- STUDY MATERIAL -
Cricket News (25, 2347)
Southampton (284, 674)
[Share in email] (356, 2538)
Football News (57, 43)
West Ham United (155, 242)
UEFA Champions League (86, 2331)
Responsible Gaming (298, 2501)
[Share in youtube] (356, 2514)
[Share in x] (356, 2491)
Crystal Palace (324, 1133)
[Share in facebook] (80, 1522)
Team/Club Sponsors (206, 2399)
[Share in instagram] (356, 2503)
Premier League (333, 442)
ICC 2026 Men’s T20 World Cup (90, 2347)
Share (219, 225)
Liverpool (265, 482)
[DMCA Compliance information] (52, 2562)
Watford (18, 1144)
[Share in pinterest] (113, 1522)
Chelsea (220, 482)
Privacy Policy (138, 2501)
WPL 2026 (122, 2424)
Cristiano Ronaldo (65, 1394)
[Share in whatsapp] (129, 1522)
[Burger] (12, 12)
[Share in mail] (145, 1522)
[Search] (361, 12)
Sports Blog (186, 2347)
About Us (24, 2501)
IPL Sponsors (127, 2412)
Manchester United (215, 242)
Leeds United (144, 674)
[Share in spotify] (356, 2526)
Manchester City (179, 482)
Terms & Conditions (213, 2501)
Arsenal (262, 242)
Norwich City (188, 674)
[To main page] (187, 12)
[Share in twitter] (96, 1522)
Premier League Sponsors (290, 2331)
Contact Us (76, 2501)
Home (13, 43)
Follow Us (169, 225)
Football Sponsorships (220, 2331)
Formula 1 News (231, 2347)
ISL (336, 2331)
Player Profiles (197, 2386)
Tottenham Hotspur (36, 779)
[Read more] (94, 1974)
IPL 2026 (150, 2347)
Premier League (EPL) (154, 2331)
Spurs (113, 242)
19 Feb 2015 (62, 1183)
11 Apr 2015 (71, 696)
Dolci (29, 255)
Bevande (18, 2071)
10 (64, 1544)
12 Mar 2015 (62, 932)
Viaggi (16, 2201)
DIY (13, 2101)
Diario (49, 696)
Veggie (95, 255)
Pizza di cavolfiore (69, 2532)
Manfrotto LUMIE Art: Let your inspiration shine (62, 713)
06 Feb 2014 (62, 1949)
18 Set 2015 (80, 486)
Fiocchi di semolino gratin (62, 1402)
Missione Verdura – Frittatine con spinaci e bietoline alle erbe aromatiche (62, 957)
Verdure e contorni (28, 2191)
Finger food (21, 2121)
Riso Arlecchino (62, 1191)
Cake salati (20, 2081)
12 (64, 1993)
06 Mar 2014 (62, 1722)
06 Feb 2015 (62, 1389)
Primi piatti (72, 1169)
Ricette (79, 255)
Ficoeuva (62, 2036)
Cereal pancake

- WHAT IS BEING ASKED -
When the line containing "Manchester City (179, 482)" is reached, return it and every later line through the end of the listing above, unaltered and alone.

- ANSWER FOR THIS EXERCISE -
Manchester City (179, 482)
Terms & Conditions (213, 2501)
Arsenal (262, 242)
Norwich City (188, 674)
[To main page] (187, 12)
[Share in twitter] (96, 1522)
Premier League Sponsors (290, 2331)
Contact Us (76, 2501)
Home (13, 43)
Follow Us (169, 225)
Football Sponsorships (220, 2331)
Formula 1 News (231, 2347)
ISL (336, 2331)
Player Profiles (197, 2386)
Tottenham Hotspur (36, 779)
[Read more] (94, 1974)
IPL 2026 (150, 2347)
Premier League (EPL) (154, 2331)
Spurs (113, 242)
19 Feb 2015 (62, 1183)
11 Apr 2015 (71, 696)
Dolci (29, 255)
Bevande (18, 2071)
10 (64, 1544)
12 Mar 2015 (62, 932)
Viaggi (16, 2201)
DIY (13, 2101)
Diario (49, 696)
Veggie (95, 255)
Pizza di cavolfiore (69, 2532)
Manfrotto LUMIE Art: Let your inspiration shine (62, 713)
06 Feb 2014 (62, 1949)
18 Set 2015 (80, 486)
Fiocchi di semolino gratin (62, 1402)
Missione Verdura – Frittatine con spinaci e bietoline alle erbe aromatiche (62, 957)
Verdure e contorni (28, 2191)
Finger food (21, 2121)
Riso Arlecchino (62, 1191)
Cake salati (20, 2081)
12 (64, 1993)
06 Mar 2014 (62, 1722)
06 Feb 2015 (62, 1389)
Primi piatti (72, 1169)
Ricette (79, 255)
Ficoeuva (62, 2036)
Cereal pancake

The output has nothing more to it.